Martin Luther King Jr Day: On Connecting to Our Past, and to Each Other
Near the heart of Atlanta and fifteen minutes north of our warehouse stands tall The King Center. We're grateful to have such a rich history of one of America's greatest heroes right in our backyard.
"In a real sense all life is inter-related. All persons are caught in an inescapable network of mutuality, tied in a single garment of destiny. Whatever affects one directly affects all indirectly. I can never be what I ought to be until you are what you ought to be, and you can never be what you ought to be until I am what I ought to be. This is the inter-related structure of reality."
There are many, many quotes from Martin Luther King Jr. that beautifully articulate the struggle and the passion he, his wife, Rosa Parks, and thousands of others faced during the mid 20th century, but this one in particular resonates with us.

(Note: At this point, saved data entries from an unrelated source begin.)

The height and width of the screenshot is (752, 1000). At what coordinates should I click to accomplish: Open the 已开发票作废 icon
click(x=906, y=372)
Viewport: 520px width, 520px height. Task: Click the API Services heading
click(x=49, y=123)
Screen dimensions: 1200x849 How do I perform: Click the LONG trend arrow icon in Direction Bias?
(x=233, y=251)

The narrative of the South is a complicated one, particularly on the topic of race. Between the slave trade and Jim Crow Laws, it's tempting to tiptoe around it - but we shouldn't. We have to recognize that everyone is affected, and has the power to be aware, to stand up, and to work for change worth believing in. We're all woven together in one intricate quilt: a tapestry adorned with the livelihood of what every culture, every family, and every individual stitched into it, one that's not strong because of the threads themselves, but because of how the threads connect and support each other.
2018 marks 50 years since The Martin Luther King, Jr. Center for Nonviolent Social Change (“The King Center”) was established by Coretta Scott King as a nonprofit institution and historical resource for the community. Paved into the walls of this living memorial, you'll find the Six Principles of Nonviolence. Every year on the 3rd Monday in January, we celebrate Martin Luther King Jr's birthday (which happens to fall on the very same day in 2018) and everything the national hero stood for.

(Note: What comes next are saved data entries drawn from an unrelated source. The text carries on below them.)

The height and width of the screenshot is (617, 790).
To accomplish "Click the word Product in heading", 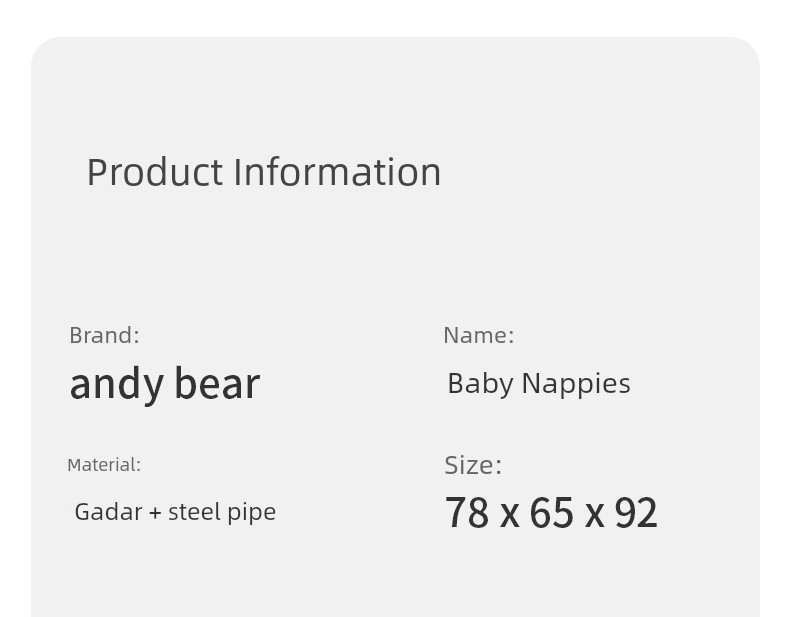I will (x=155, y=172).
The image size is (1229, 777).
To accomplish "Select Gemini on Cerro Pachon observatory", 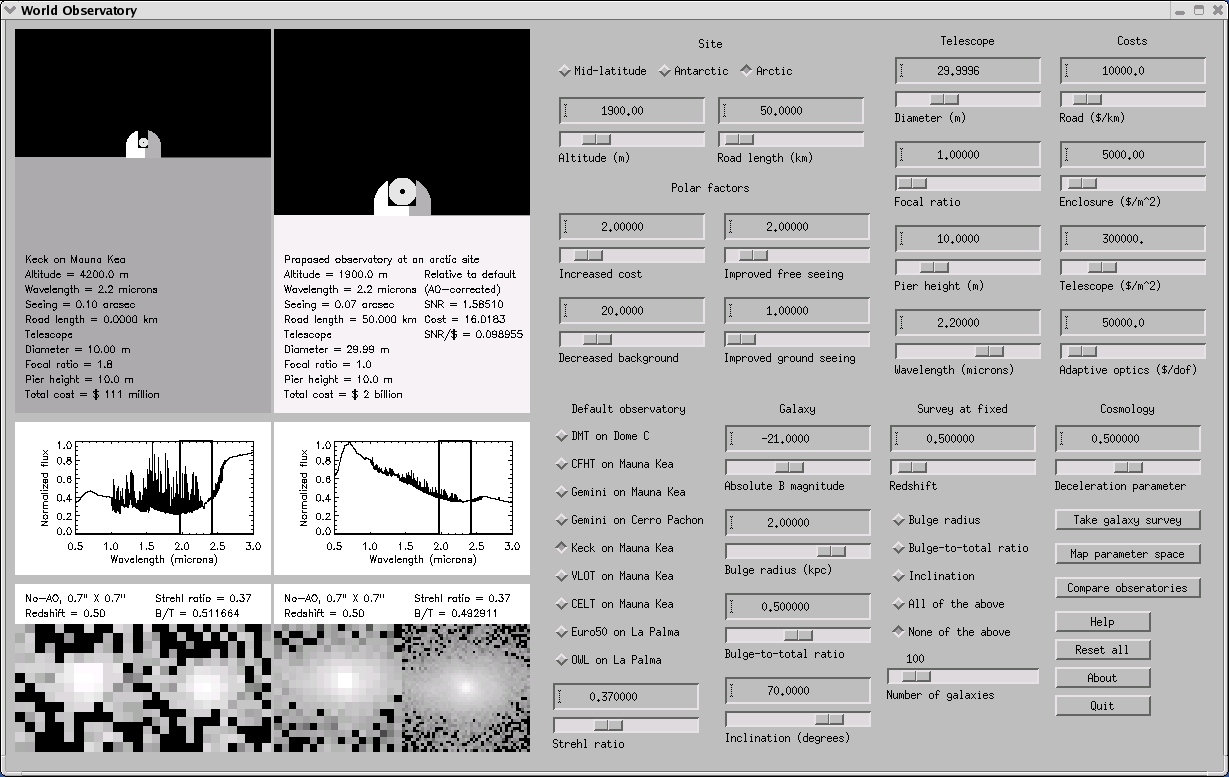I will 563,520.
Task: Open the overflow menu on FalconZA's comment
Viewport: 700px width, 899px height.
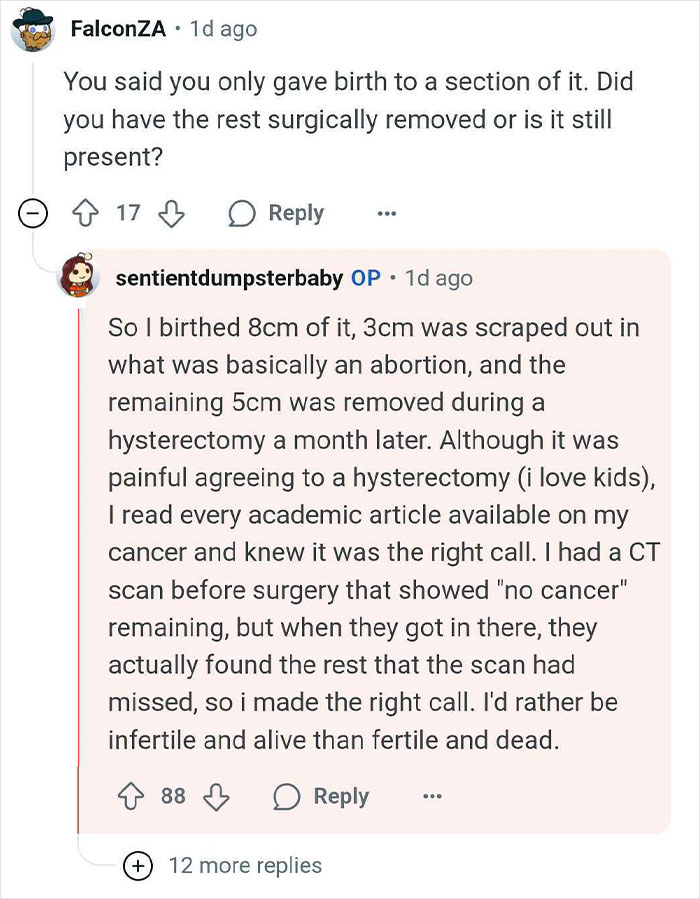Action: (387, 213)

Numbers can seem dry, but they tell the scope of journey:
15 - The age at which Martin Luther King went to college. He skipped two grades.
1955 - The year King earned his PhD in sytematic theology. His dissertation was “A Comparison of the Conceptions of God in the Thinking of Paul Tillich and Henry Nelson Wieman.”
> 6 million - The number of miles traveled across the nation by King between 1957 and 1968.
29 - The number of times King was jailed for petty offences like civil disobedience or speeding tickets.
$10 - The fine charged to Rosa Parks when she was found guilty of violating Montgomery City Code when she refused to give up her seat to a white man (plus a $4 court fee).
381 - The number of days spent walking to and from work during the Montgomery Bus Boycott.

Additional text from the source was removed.